- _Exercise_
Would you transcribe exactly the lines from the beginning of the records below through the line with "The height and", both included, omitting the pictures?

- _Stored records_
============================================================
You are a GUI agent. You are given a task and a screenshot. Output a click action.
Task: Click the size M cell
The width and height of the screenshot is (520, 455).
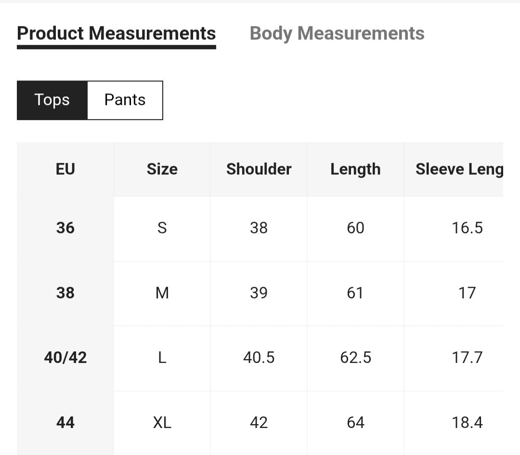coord(162,293)
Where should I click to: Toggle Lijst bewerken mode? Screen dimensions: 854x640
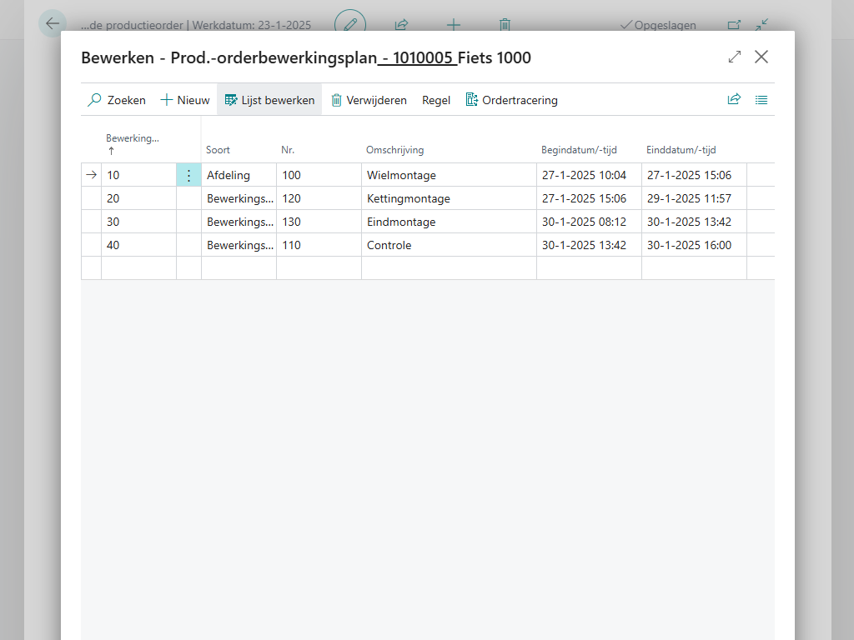click(x=269, y=100)
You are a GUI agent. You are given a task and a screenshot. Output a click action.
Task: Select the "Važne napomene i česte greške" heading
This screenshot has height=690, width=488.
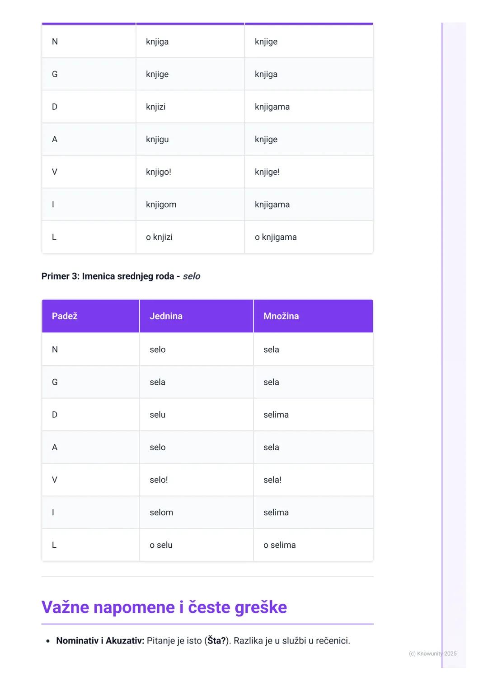click(164, 607)
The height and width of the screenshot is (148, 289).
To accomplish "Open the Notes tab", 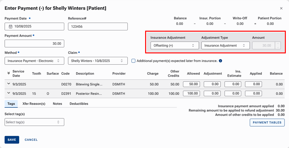I will coord(57,104).
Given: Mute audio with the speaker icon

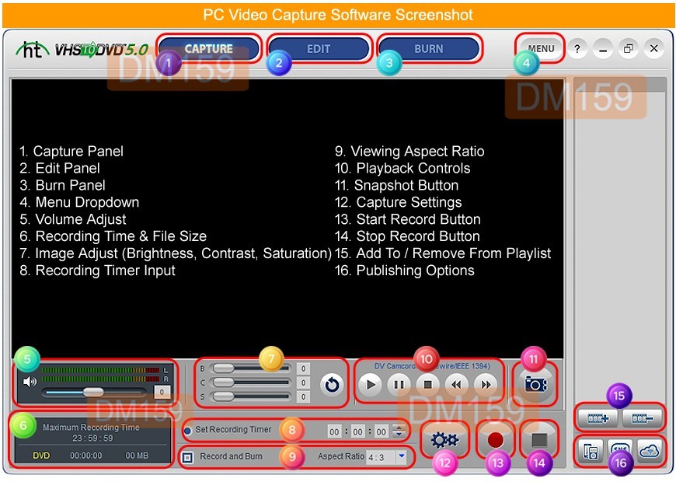Looking at the screenshot, I should click(29, 381).
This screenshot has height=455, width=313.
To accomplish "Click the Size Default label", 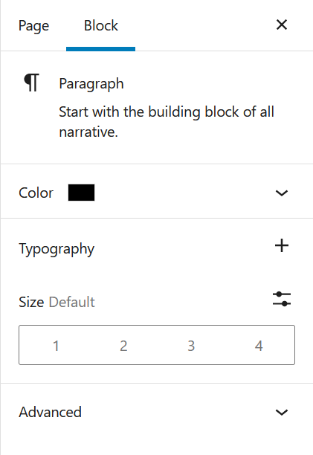I will coord(57,302).

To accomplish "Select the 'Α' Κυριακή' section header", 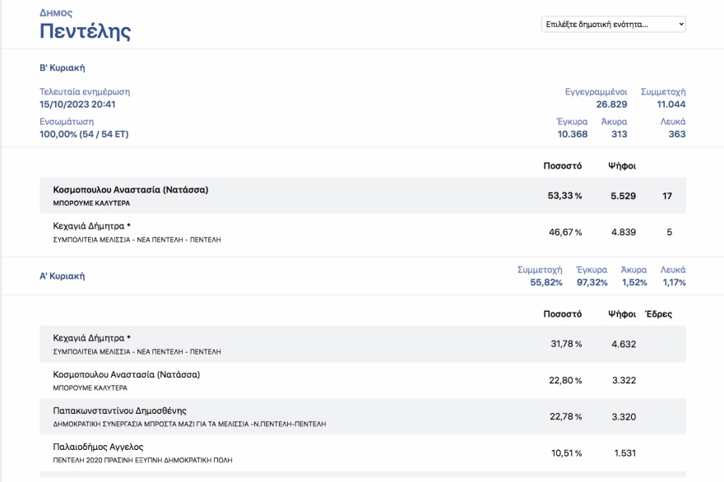I will click(63, 276).
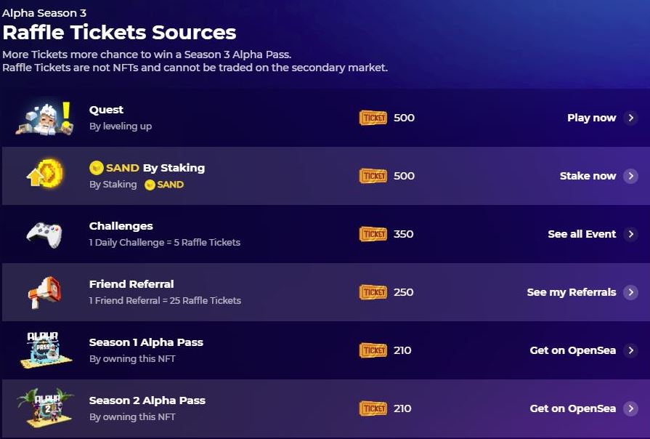Click the arrow next to Stake now

[630, 176]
============================================================
- _Solution_
You are a GUI agent. You are given a task and a screenshot. Output a click action.
Task: Click the size M cell
The width and height of the screenshot is (520, 455).
coord(162,293)
Where should I click to: Toggle Lijst bewerken mode? Screen dimensions: 854x640
click(x=269, y=100)
You are a GUI agent. You are given a task and a screenshot. Output a click action.
Task: Select the "Važne napomene i česte greške" heading
This screenshot has height=690, width=488.
click(164, 607)
The height and width of the screenshot is (148, 289).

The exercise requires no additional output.